DO THIS - Quote the records word for word, from their very first line through the line with "coord(424,381)", including that line.

SUPPLIED MATERIAL -
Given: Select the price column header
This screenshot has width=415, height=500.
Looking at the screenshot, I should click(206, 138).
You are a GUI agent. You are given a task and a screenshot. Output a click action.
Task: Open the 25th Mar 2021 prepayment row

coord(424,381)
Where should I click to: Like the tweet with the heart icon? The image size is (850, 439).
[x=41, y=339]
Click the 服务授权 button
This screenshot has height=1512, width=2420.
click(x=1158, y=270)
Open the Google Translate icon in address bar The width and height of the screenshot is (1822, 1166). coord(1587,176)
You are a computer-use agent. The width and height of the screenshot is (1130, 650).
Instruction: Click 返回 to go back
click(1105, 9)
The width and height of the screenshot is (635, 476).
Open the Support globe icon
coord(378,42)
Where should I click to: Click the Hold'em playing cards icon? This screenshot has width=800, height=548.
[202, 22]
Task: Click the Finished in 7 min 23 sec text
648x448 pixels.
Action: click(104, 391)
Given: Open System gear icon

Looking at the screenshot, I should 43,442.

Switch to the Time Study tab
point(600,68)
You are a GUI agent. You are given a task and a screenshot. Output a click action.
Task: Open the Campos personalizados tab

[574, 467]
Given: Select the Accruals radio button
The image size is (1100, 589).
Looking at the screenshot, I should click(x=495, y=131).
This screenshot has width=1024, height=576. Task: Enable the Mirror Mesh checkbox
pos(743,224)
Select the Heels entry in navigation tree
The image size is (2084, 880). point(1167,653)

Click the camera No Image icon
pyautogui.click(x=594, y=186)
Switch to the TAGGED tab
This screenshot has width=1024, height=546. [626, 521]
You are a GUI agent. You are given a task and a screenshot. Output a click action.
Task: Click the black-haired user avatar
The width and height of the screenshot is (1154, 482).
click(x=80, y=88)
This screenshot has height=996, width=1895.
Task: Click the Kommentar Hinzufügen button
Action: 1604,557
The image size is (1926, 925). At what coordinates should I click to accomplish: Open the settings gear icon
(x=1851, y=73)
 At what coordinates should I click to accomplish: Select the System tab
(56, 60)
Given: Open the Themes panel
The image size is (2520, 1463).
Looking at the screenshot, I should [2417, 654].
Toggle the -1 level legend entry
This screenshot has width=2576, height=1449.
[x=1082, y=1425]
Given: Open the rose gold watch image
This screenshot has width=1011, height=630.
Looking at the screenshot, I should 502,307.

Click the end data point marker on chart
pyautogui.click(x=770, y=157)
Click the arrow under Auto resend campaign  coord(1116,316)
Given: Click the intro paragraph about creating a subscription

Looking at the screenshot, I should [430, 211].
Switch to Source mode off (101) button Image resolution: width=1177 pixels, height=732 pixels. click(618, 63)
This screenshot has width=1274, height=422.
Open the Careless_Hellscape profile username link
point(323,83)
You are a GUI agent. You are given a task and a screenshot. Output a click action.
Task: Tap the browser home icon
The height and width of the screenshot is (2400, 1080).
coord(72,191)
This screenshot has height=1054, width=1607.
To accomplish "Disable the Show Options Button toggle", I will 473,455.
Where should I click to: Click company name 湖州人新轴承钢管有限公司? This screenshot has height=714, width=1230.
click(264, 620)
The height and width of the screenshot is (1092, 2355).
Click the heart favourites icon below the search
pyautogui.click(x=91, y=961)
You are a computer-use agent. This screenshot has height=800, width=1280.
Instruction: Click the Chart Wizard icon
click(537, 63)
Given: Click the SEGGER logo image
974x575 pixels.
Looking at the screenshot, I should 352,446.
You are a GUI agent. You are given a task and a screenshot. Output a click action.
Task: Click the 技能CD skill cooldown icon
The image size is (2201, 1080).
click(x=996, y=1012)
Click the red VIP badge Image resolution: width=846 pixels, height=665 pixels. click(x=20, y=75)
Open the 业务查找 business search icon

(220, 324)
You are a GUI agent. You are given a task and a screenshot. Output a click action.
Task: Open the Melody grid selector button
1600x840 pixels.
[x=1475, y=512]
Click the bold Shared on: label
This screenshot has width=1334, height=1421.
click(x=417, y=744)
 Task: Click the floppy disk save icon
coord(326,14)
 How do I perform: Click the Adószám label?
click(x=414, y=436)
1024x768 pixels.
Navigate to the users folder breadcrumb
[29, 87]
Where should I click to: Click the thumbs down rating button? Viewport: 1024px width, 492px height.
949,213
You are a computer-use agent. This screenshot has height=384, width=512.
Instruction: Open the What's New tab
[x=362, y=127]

WORKED ANSWER -
Given: Select the price column header
This screenshot has width=415, height=500.
Looking at the screenshot, I should click(206, 138).
You are a GUI agent. You are given a task and a screenshot. Output a click action.
Task: Open the 25th Mar 2021 prepayment row

coord(424,381)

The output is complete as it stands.